• Provided material
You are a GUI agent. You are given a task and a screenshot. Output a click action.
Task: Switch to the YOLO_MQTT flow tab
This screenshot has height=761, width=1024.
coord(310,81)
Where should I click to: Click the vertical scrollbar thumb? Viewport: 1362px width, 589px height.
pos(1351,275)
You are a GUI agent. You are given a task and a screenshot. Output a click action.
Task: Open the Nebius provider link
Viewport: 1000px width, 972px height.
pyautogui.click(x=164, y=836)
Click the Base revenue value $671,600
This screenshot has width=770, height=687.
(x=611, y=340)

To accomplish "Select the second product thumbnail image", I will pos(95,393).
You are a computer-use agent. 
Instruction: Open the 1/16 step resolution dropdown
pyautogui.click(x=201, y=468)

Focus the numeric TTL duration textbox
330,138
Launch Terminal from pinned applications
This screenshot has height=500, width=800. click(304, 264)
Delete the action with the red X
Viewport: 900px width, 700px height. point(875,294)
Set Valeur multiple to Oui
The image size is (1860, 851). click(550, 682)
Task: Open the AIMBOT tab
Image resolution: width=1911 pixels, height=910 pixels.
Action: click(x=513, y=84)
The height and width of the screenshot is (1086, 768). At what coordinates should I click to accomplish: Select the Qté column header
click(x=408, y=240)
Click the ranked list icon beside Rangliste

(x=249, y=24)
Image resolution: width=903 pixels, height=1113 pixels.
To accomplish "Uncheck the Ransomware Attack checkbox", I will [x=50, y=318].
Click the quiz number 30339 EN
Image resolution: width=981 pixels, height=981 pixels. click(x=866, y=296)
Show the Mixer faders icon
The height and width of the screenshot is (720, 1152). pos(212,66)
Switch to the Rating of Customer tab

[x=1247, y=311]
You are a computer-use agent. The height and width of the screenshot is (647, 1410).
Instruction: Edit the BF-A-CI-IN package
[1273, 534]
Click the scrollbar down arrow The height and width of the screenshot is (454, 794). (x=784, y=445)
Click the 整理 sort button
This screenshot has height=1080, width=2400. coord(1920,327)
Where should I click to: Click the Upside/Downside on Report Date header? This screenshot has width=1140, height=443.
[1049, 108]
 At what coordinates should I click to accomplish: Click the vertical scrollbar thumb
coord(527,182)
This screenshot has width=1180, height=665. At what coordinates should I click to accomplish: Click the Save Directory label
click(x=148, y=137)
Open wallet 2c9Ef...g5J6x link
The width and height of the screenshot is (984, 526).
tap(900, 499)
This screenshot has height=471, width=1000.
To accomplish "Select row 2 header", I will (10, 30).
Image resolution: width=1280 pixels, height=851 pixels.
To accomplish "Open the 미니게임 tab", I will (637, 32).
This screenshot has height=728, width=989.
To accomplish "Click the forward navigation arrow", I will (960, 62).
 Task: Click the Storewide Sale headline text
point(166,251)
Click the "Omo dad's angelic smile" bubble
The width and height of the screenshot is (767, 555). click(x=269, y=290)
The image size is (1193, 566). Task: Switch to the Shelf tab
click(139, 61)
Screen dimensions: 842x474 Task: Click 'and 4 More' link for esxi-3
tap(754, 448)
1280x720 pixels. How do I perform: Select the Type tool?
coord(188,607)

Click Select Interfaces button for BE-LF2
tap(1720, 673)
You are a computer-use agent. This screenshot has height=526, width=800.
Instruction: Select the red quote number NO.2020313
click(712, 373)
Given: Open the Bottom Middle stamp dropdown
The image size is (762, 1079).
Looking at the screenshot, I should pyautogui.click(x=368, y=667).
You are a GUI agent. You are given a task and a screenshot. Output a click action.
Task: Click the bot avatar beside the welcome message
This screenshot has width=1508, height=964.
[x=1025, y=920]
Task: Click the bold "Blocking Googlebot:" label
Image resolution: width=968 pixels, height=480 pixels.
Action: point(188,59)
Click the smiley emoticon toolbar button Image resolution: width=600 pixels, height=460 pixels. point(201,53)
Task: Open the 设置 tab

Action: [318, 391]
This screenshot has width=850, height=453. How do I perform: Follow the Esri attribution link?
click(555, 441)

• Aim of the exercise
Transcribe all of the data above, keeping each line exactly as it stands.

• Answer to this task
You are a GUI agent. You are given a task and a screenshot. Output a click action.
Task: Switch to the YOLO_MQTT flow tab
This screenshot has height=761, width=1024.
coord(310,81)
Where should I click to: Click the vertical scrollbar thumb? Viewport: 1362px width, 589px height.
pos(1351,275)
You are a GUI agent. You are given a task and a screenshot. Output a click action.
Task: Open the Nebius provider link
Viewport: 1000px width, 972px height.
pyautogui.click(x=164, y=836)
Click the Base revenue value $671,600
This screenshot has width=770, height=687.
(x=611, y=340)

To accomplish "Select the second product thumbnail image", I will pos(95,393).
You are a computer-use agent. 
Instruction: Open the 1/16 step resolution dropdown
pyautogui.click(x=201, y=468)

Focus the numeric TTL duration textbox
330,138
Launch Terminal from pinned applications
This screenshot has height=500, width=800. click(304, 264)
Delete the action with the red X
Viewport: 900px width, 700px height. point(875,294)
Set Valeur multiple to Oui
The image size is (1860, 851). click(550, 682)
Task: Open the AIMBOT tab
Image resolution: width=1911 pixels, height=910 pixels.
Action: click(x=513, y=84)
The height and width of the screenshot is (1086, 768). At what coordinates should I click to accomplish: Select the Qté column header
click(x=408, y=240)
Click the ranked list icon beside Rangliste

(x=249, y=24)
Image resolution: width=903 pixels, height=1113 pixels.
To accomplish "Uncheck the Ransomware Attack checkbox", I will [x=50, y=318].
Click the quiz number 30339 EN
Image resolution: width=981 pixels, height=981 pixels. click(x=866, y=296)
Show the Mixer faders icon
The height and width of the screenshot is (720, 1152). pos(212,66)
Switch to the Rating of Customer tab

[x=1247, y=311]
You are a computer-use agent. The height and width of the screenshot is (647, 1410).
Instruction: Edit the BF-A-CI-IN package
[1273, 534]
Click the scrollbar down arrow The height and width of the screenshot is (454, 794). (x=784, y=445)
Click the 整理 sort button
This screenshot has height=1080, width=2400. coord(1920,327)
Where should I click to: Click the Upside/Downside on Report Date header? This screenshot has width=1140, height=443.
[1049, 108]
 At what coordinates should I click to accomplish: Click the vertical scrollbar thumb
coord(527,182)
This screenshot has width=1180, height=665. At what coordinates should I click to accomplish: Click the Save Directory label
click(x=148, y=137)
Open wallet 2c9Ef...g5J6x link
The width and height of the screenshot is (984, 526).
tap(900, 499)
This screenshot has height=471, width=1000.
To accomplish "Select row 2 header", I will (10, 30).
Image resolution: width=1280 pixels, height=851 pixels.
To accomplish "Open the 미니게임 tab", I will (637, 32).
This screenshot has height=728, width=989.
To accomplish "Click the forward navigation arrow", I will (960, 62).
 Task: Click the Storewide Sale headline text
point(166,251)
Click the "Omo dad's angelic smile" bubble
The width and height of the screenshot is (767, 555). click(x=269, y=290)
The image size is (1193, 566). Task: Switch to the Shelf tab
click(139, 61)
Screen dimensions: 842x474 Task: Click 'and 4 More' link for esxi-3
tap(754, 448)
1280x720 pixels. How do I perform: Select the Type tool?
coord(188,607)

Click Select Interfaces button for BE-LF2
tap(1720, 673)
You are a computer-use agent. This screenshot has height=526, width=800.
Instruction: Select the red quote number NO.2020313
click(712, 373)
Given: Open the Bottom Middle stamp dropdown
The image size is (762, 1079).
Looking at the screenshot, I should pyautogui.click(x=368, y=667).
You are a GUI agent. You are given a task and a screenshot. Output a click action.
Task: Click the bot avatar beside the welcome message
This screenshot has width=1508, height=964.
[x=1025, y=920]
Task: Click the bold "Blocking Googlebot:" label
Image resolution: width=968 pixels, height=480 pixels.
Action: point(188,59)
Click the smiley emoticon toolbar button Image resolution: width=600 pixels, height=460 pixels. point(201,53)
Task: Open the 设置 tab

Action: [318, 391]
This screenshot has width=850, height=453. How do I perform: Follow the Esri attribution link?
click(555, 441)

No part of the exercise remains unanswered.